## [Task brief]
Search the records for the string "Click", and show each line where it appears.

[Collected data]
══════

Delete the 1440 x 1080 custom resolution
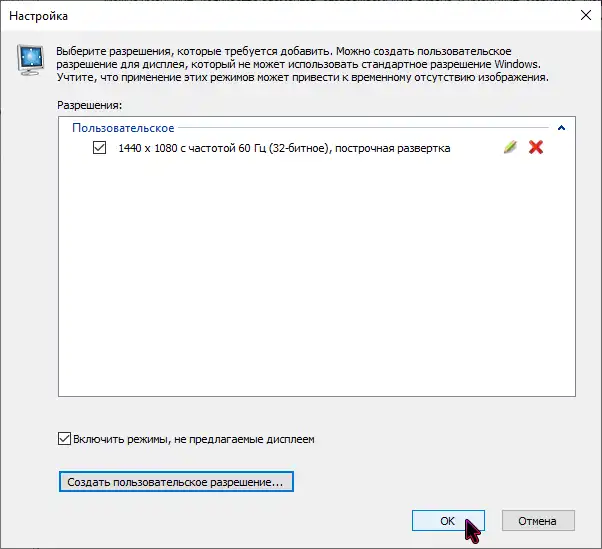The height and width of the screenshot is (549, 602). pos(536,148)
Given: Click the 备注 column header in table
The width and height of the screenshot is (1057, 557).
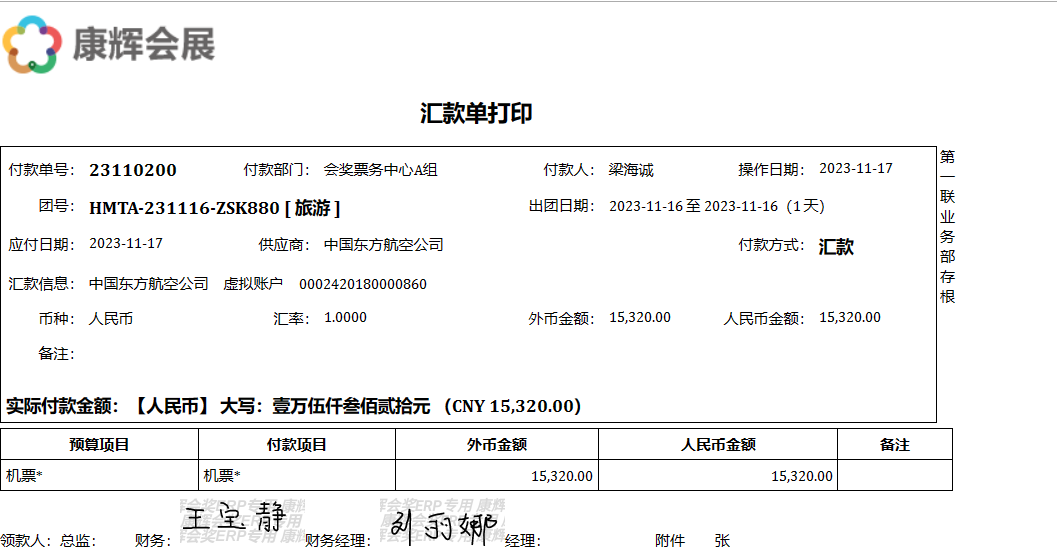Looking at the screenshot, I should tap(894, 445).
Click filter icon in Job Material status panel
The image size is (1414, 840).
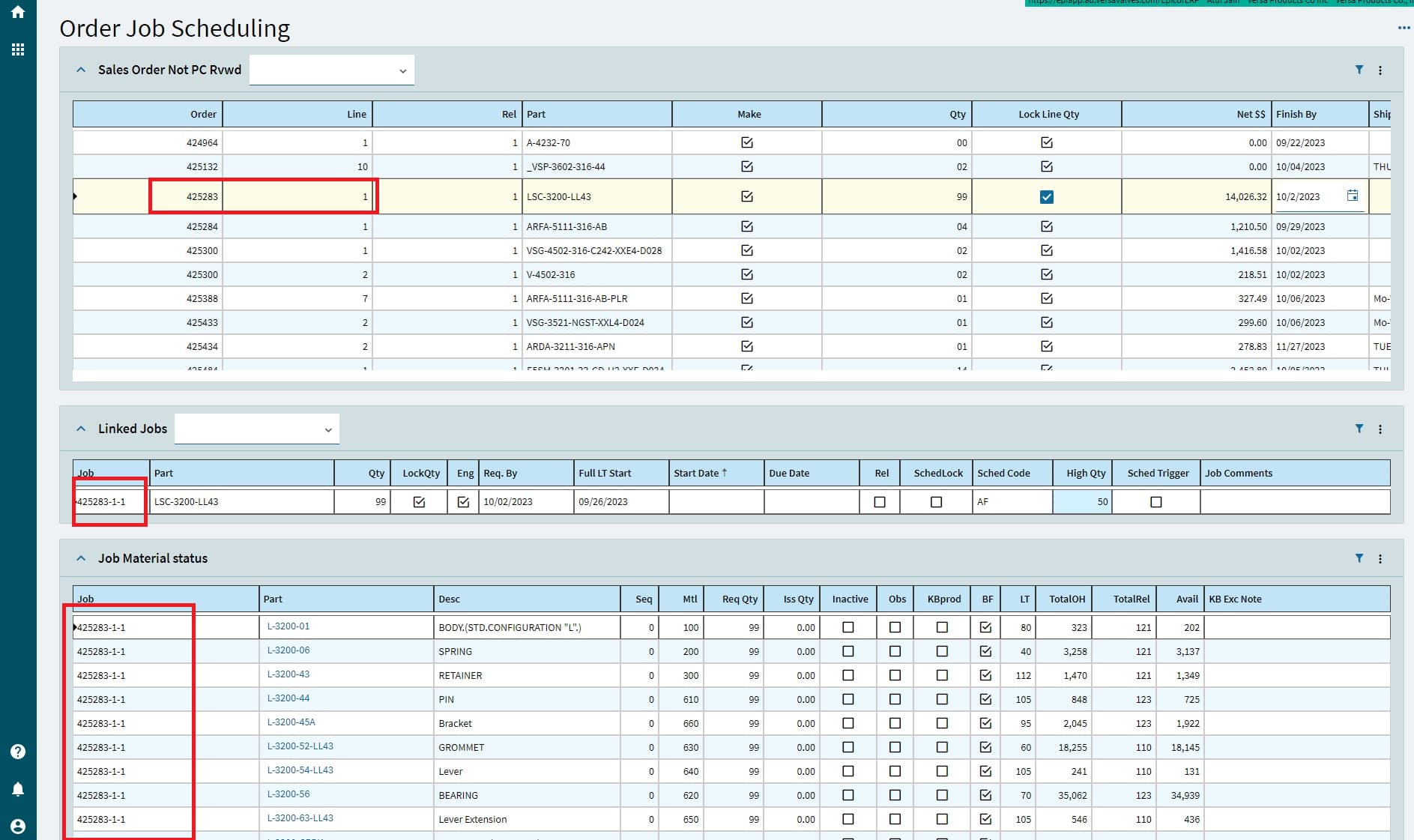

══════

## [Written reply]
Given: Click the 备注 column header in table
Click filter icon in Job Material status panel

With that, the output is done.